Translational Oncology (Mar 2023)
Individualized prognosis stratification in muscle invasive bladder cancer: A pairwise TP53-derived transcriptome signature
Abstract
TP53 is the most frequently mutated gene in muscle invasive bladder cancer (MIBC) and there are two gene signatures regarding TP53 developed for MIBC prognosis. However, they are limited to immune genes only and unable to be used individually across platforms due to their quantitative manners. We used 827 gene expression profiles from seven MIBC cohorts with varied platforms to build a pairwise TP53-derived transcriptome signature, 13 gene pairs (13-GPs). Since the 13-GPs model is a single sample prognostic predictor, it can be applied individually in practice and is applicable to any gene-expression platforms without specific normalization requirements. Survival difference between high-risk and low-risk patients stratified by the 13-GPs test was statistically significant (HR range: 2.26–2.76, all P < .0001). Discovery and validation sets showed that the 13-GPs was an independent prognostic factor after adjusting other clinical features (HR range: 2.21–2.82, all P < .05).
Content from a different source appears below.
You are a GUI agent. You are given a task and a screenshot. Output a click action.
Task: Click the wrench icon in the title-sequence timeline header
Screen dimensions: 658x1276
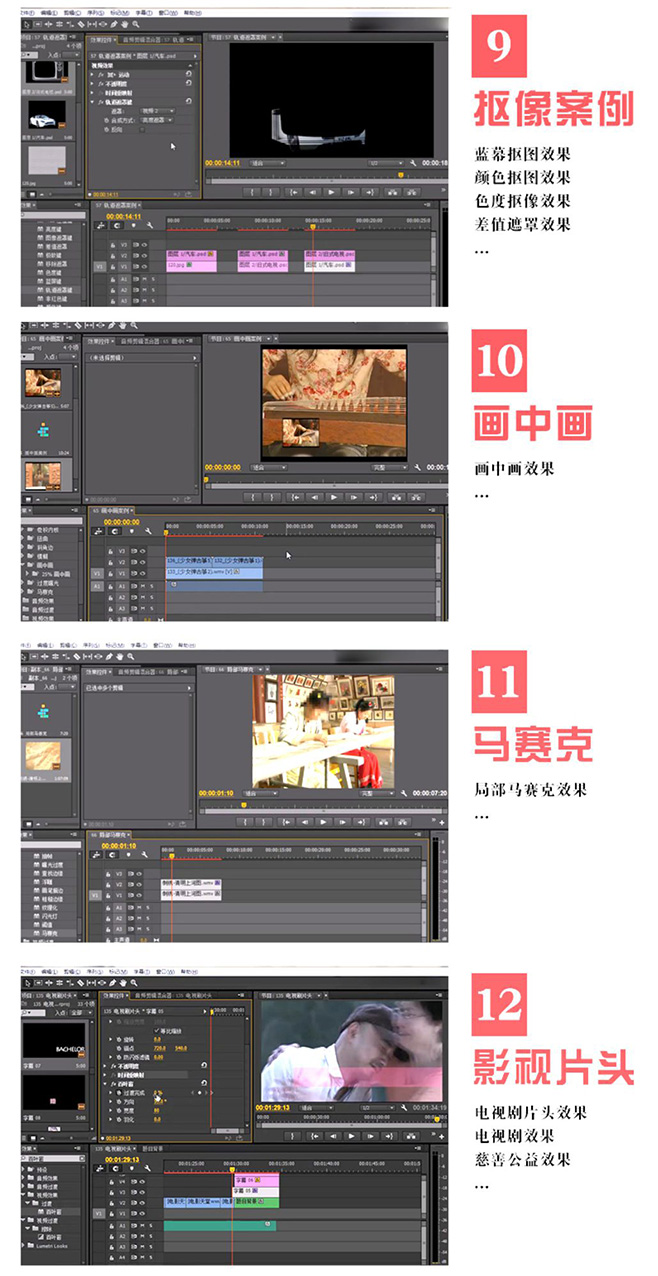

Moreover, it was a potential supplement to the consensus molecular classification of MIBC to further stratify the LumP subtype (patients with better prognoses). High- and low-risk patients by the 13-GPs model presented distinct immune microenvironment and DDR mutation rates, suggesting that it might have the potential for immunotherapy. Being a general approach to other cancer types, this study demonstrated how we integrated gene variants with pairwise gene panels to build a single sample prognostic test in translational oncology.